Help, crawler bots are eating my website

Posted: , Updated: Category: Computers

Last week I noticed that my web-hosting account was chewing through significantly more resources than usual. I have a pre-paid web-hosting account, which usually costs about $0.10c per day to run. Yet for a few days, my website was running through about $2.00/day (20× the usual amount.)

What in heck’s name is going on?

After some log file analysis, it appears that a combination of things happened:

  • My poorly secured, poorly monitored Dokuwiki instance got heavily spammed a couple of years ago, generating thousands upon thousands of spam pages.
  • The spam pages got indexed by various search engines.
  • The MJ12bot crawler kept the spam page URLs in its crawling list long after they were deleted, and repeatedly tried to fetch thousands of pages that didn’t exist, every day.

Naturally, each crawler hit used a small amount of processing time, and the cumulative number of crawler hits inflicted the death of a thousand cuts on my web hosting account.

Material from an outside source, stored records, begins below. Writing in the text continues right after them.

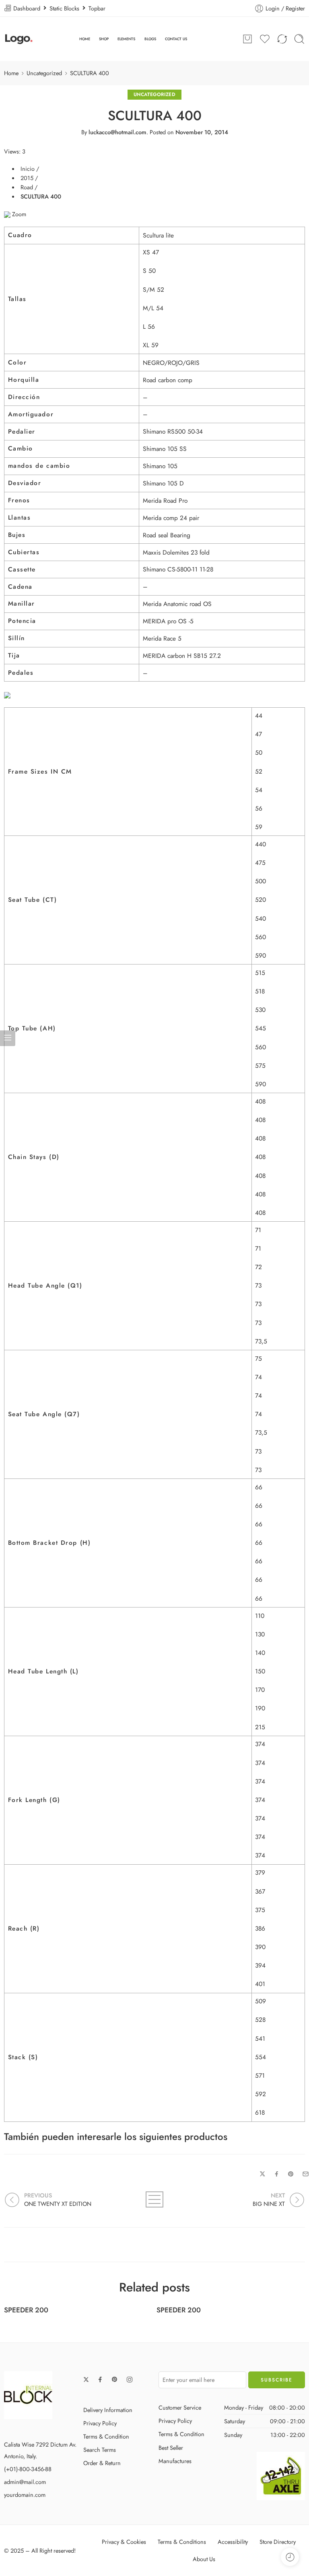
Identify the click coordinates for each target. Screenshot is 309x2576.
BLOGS (150, 38)
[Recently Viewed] (290, 2557)
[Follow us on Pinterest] (114, 2379)
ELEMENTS (126, 38)
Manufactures (175, 2461)
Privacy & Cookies (124, 2541)
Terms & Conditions (182, 2541)
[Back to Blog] (155, 2199)
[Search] (299, 39)
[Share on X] (263, 2174)
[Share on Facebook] (277, 2174)
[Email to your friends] (305, 2174)
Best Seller (171, 2447)
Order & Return (102, 2463)
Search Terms (99, 2449)
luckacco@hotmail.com (117, 132)
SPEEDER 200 (26, 2310)
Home (11, 73)
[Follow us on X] (86, 2379)
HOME (84, 38)
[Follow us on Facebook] (100, 2379)
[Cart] (247, 39)
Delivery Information (107, 2410)
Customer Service (180, 2407)
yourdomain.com (24, 2494)
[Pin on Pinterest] (291, 2174)
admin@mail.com (25, 2482)
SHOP (104, 38)
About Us (204, 2559)
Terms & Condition (106, 2436)
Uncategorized (44, 73)
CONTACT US (176, 38)
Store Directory (278, 2541)
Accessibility (233, 2541)
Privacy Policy (100, 2423)
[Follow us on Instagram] (129, 2379)
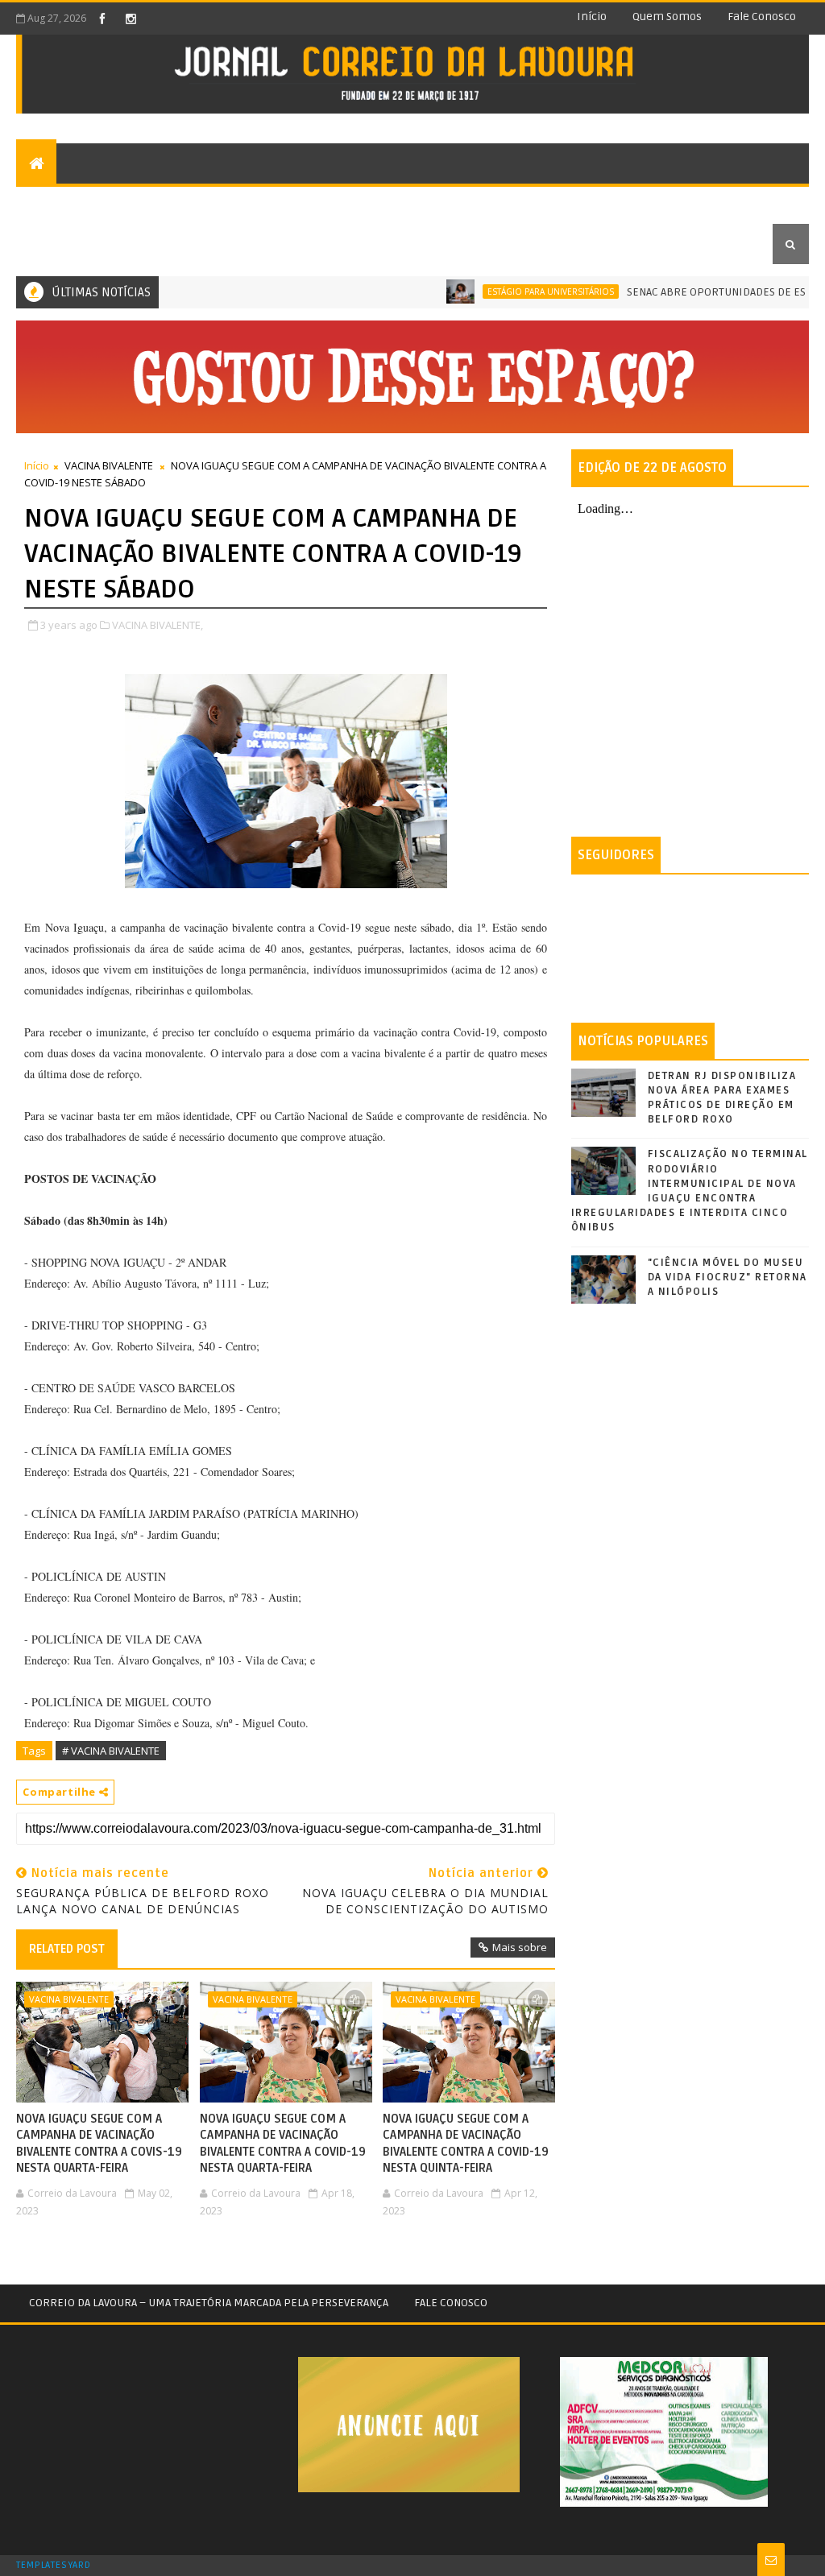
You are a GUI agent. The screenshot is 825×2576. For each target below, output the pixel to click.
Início (592, 16)
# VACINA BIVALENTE (111, 1750)
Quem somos (667, 16)
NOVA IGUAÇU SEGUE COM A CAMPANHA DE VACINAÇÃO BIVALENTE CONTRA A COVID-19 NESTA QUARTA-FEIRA (283, 2143)
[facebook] (102, 18)
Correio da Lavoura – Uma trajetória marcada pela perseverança (208, 2302)
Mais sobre (519, 1947)
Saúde (671, 203)
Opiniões (217, 203)
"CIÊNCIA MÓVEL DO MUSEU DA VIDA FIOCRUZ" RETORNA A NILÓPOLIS (727, 1277)
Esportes (364, 203)
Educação (56, 243)
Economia (603, 203)
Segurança (447, 203)
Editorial (56, 203)
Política (527, 203)
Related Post (67, 1948)
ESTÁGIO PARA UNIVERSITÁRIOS (510, 291)
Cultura (290, 203)
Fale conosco (762, 16)
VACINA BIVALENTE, (157, 625)
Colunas (132, 203)
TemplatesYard (53, 2566)
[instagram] (130, 18)
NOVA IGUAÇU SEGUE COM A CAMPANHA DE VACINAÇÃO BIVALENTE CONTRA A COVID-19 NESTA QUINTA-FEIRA (466, 2143)
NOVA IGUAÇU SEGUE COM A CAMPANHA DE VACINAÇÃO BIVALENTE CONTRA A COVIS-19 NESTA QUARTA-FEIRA (99, 2143)
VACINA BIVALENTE (108, 465)
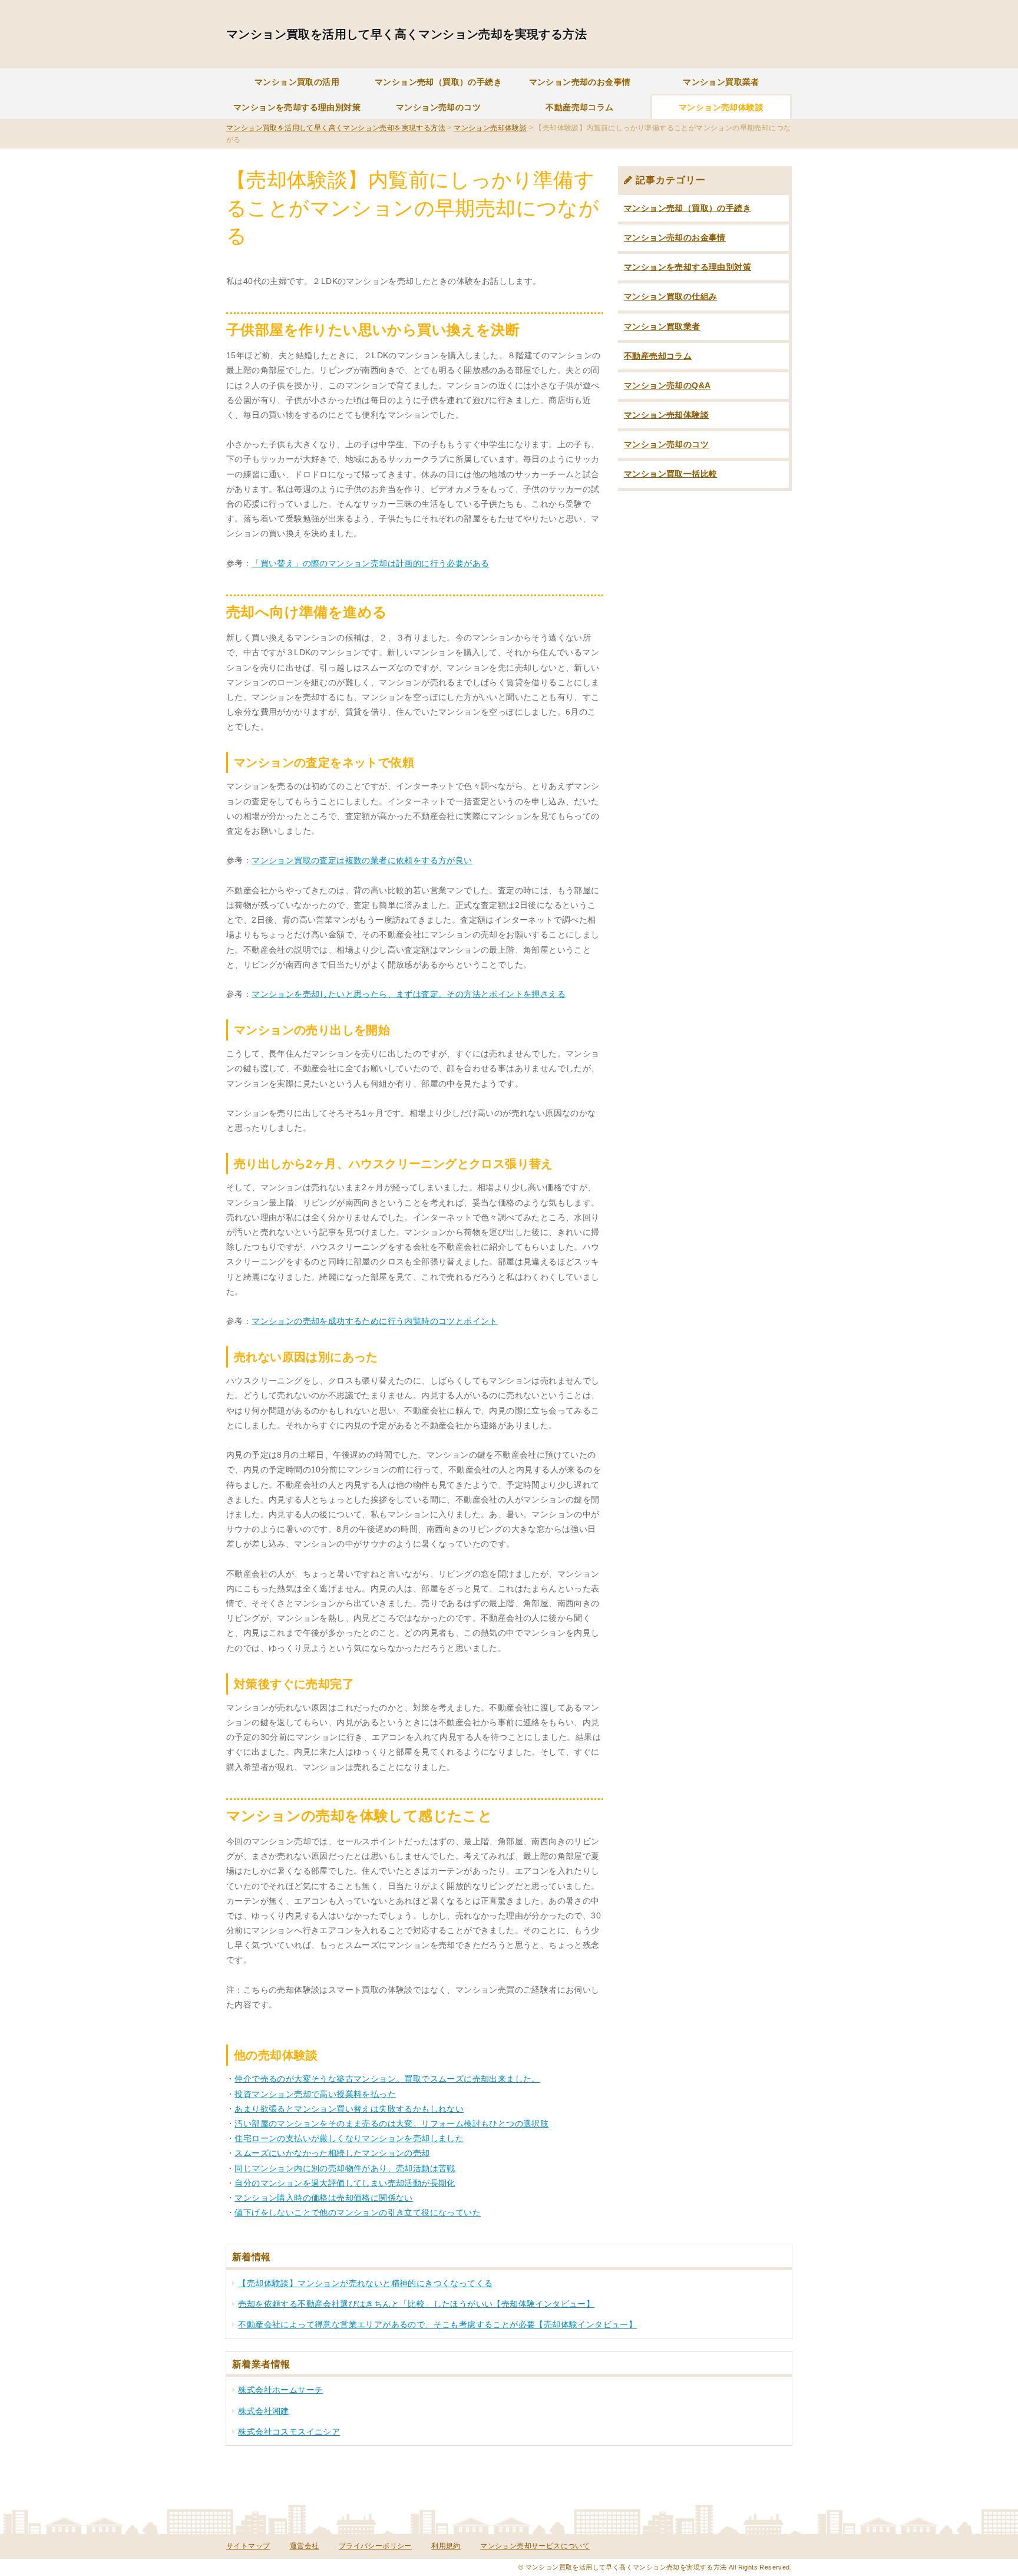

To fix this, I nuked the Dokuwiki installation from orbit - no loss, since I wasn’t using it anyway. Then I banned MJ12bot from crawling my site by means of robots.txt. MJ12bot is apparently on the standard list of banned bots, so this is no great loss either.

The effect is dramatic:

screenshot.2036

My site’s running cost per day has dropped from $2.00/day to $0.10/day - as it should be.